## What the task requires
Search the data for the string "agent", and report each line where it is found.

## Material provided

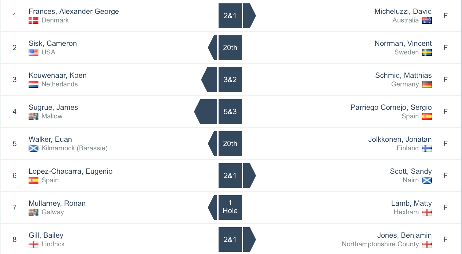462x254 pixels.
Task: Click the 3&2 score for Kouwenaar match
Action: point(230,80)
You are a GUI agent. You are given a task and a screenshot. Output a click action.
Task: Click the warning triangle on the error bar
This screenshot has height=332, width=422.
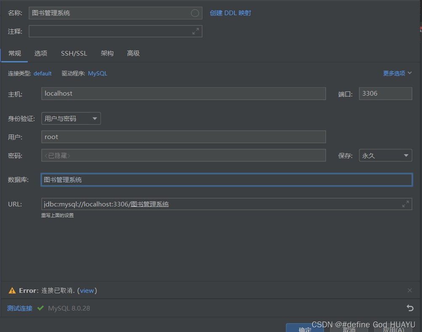click(12, 290)
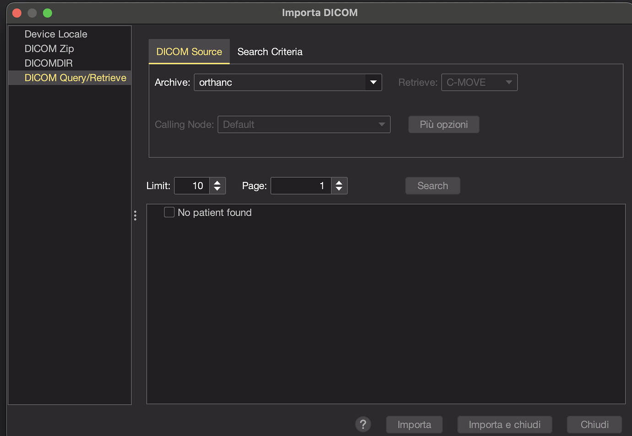Select the DICOM Source tab
The width and height of the screenshot is (632, 436).
pos(189,51)
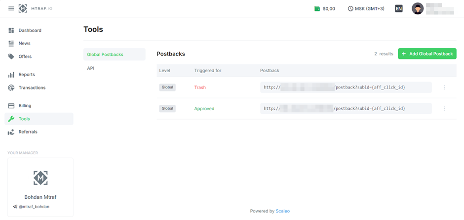Click the Add Global Postback button
This screenshot has width=464, height=220.
click(427, 54)
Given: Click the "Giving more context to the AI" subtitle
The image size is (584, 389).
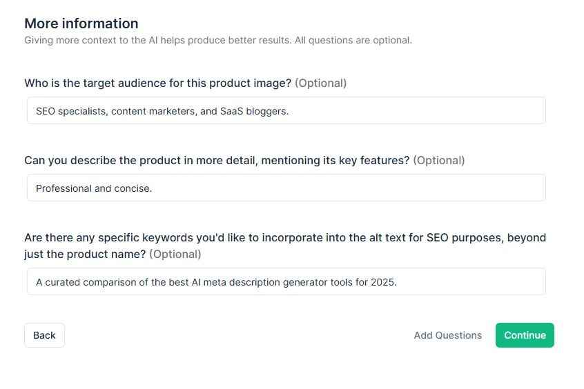Looking at the screenshot, I should point(217,40).
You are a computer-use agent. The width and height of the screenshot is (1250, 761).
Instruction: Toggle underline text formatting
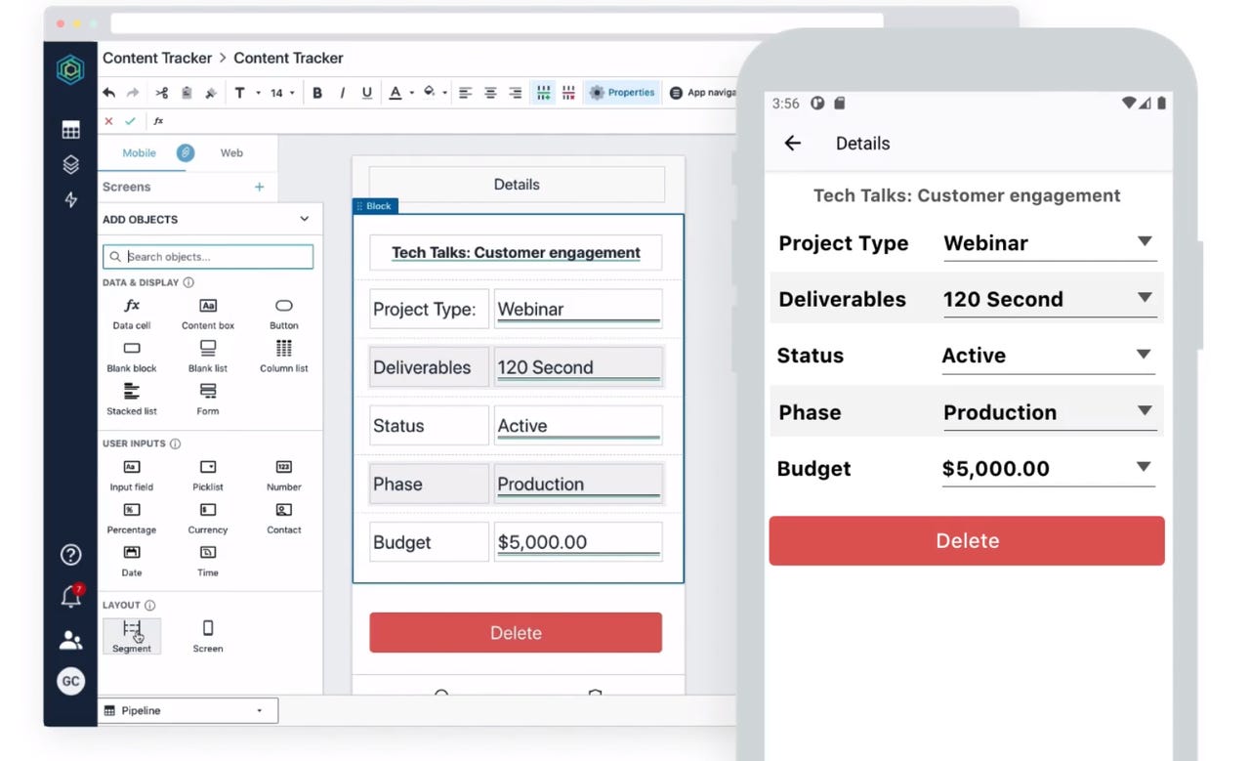[x=367, y=93]
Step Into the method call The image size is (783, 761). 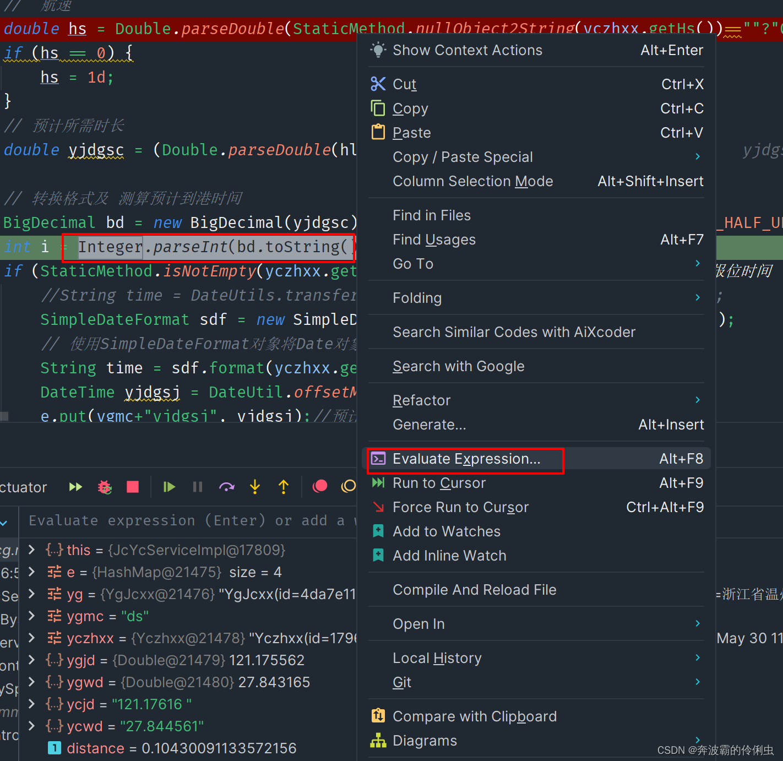(255, 487)
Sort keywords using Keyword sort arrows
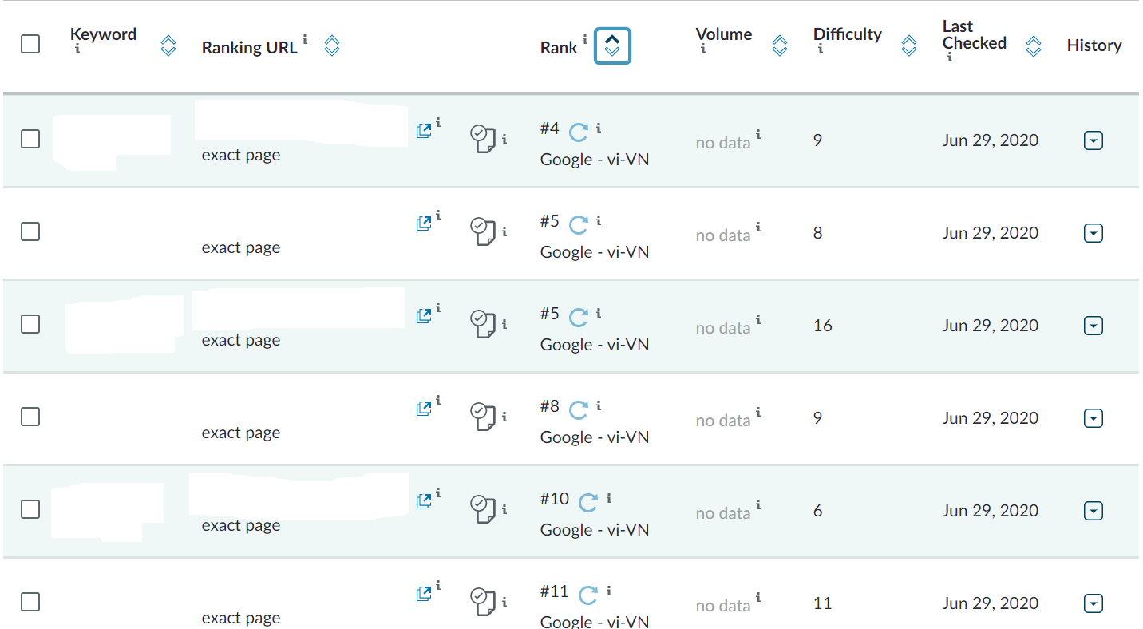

## Your solution
You are a GUI agent. You are given a task and a screenshot. Output a click action.
You are a computer-use agent. The width and height of the screenshot is (1250, 761).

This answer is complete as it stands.